----- Selected passage -----

Bichteler A. 2016. Constrained multiple imputation: A case study in estimation and modeling on data missing below the limit of detection. Presented in the “Melding Dose-Response Relationships” session at the Society of Risk Analysis, December 14, San Diego, CA.
Abstract
High proportions of data missing below the limit of detection (LOD) pose significant challenges to estimating population blood serum levels of many dioxin-like compounds (DLCs). Single substitutions, e.g. LOD/squareroot(2) in NHANES, are known to underestimate variability and to bias mean and upper bound estimates when missingness is high. Modeled relations with other markers, e.g. glycohemoglobin, are likewise unreliable. Pooling blood serum by sets of 8 individuals introduced in NHANES 2005/06 improved detection rates, but the resulting drop in LODs (by up to a factor of 10) further complicates matters: within-pool membership and weighting, therefore variability, are unknown, therefore plausible estimates of change over time untenable. In this case study of DLCs in 4 biennials of NHANES (2001-2008), we suggest a multiple imputation with chained equations (MICE) approach to meeting these challenges. Multivariate chained Bayesian regression models using other DLCs and related individual covariates (e.g. cholesterol, triglycerides) as independent variables and constraining the fitted value between 0 and the LOD resulted in credible distributions of concentrations in NHANES 2001-04. Convergence was not problematic, and imputation regression diagnostics demonstrated consistency with measured values. Stable survey weighted means, upper bounds, and uncertainty around those values were estimated. Using the variance calculated from retrospectively pooled NHANES 2003-04 individuals, we imputed 8 lognormal deviates for each pooled sample in NHANES 2005-08. With 4 biennials of multiply imputed individual data, we could trend population change over time, incorporating realistic variability while mitigating the plunge in LODs. These robust imputations also formed the basis for modeling diabetes risk, e.g. glycohemoglobin, with fully continuous DLCs, boosting power and precision while avoiding the pitfalls inherent in categorizing continuous variables.

----- Supplied information -----

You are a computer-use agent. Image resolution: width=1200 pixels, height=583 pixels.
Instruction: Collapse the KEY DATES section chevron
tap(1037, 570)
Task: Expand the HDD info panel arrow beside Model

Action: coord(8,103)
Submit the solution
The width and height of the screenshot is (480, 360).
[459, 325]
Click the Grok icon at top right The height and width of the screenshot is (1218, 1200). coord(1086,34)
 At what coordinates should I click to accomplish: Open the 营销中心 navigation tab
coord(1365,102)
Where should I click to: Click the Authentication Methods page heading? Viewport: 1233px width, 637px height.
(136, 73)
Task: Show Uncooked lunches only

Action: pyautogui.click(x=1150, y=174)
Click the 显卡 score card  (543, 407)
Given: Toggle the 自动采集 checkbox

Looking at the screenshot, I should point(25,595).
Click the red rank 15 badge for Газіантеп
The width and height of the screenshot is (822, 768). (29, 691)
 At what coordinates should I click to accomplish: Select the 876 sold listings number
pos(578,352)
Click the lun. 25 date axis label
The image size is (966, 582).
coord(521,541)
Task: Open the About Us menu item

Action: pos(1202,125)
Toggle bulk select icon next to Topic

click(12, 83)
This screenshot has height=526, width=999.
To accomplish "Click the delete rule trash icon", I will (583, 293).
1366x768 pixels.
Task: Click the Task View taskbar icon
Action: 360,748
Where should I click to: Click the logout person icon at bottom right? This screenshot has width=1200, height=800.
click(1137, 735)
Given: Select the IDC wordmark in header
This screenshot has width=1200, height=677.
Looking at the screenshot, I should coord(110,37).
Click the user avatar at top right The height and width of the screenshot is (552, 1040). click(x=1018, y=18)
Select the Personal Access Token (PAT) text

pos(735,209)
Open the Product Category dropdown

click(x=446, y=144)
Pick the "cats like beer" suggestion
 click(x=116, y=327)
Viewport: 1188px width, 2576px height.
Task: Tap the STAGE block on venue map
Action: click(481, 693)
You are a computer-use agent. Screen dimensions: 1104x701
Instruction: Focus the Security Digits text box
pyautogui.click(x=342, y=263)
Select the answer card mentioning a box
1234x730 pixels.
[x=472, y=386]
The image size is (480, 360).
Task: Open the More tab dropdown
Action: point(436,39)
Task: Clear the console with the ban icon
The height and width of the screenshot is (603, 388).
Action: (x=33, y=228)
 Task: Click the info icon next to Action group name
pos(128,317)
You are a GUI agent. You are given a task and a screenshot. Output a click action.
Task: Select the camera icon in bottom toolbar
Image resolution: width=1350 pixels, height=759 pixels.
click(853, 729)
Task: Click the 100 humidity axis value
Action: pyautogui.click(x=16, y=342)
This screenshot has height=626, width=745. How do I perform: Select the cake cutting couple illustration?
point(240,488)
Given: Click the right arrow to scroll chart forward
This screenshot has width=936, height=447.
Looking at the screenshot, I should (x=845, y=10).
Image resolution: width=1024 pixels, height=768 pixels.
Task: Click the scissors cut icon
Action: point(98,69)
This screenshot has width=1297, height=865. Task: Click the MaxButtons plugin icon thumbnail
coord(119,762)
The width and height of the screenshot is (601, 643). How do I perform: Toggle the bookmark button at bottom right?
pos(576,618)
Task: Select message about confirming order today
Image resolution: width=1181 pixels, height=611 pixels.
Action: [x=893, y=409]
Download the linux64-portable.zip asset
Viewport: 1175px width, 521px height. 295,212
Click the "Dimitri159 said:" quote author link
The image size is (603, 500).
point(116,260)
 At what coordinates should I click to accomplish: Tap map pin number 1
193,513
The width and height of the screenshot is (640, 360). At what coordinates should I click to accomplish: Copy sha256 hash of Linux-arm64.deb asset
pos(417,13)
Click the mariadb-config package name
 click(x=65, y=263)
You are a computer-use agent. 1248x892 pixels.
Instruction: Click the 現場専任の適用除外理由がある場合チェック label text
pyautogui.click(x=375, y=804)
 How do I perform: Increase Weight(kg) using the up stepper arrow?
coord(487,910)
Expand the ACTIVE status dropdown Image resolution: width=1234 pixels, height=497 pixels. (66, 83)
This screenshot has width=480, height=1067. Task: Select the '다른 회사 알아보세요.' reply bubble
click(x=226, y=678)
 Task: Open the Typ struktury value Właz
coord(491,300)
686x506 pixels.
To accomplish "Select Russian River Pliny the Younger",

-----

Problem set:
a) From the imputation abstract, set down the passage that begins at the words "Bichteler A. 2016." and stops after the words "San Diego, CA.".
b) According to the imputation abstract, why did pooling blood serum in NHANES 2005/06 make it hard to estimate change over time? Answer in one to three sentences.

Responses by item number:
a)
Bichteler A. 2016. Constrained multiple imputation: A case study in estimation and modeling on data missing below the limit of detection. Presented in the “Melding Dose-Response Relationships” session at the Society of Risk Analysis, December 14, San Diego, CA.

b) Serum was pooled in sets of eight people, so who was in each pool and how each person was weighted are unknown. That means the variability is unknown, which makes plausible estimates of change over time untenable. The drop in detection limits, by up to a factor of 10, adds to the difficulty.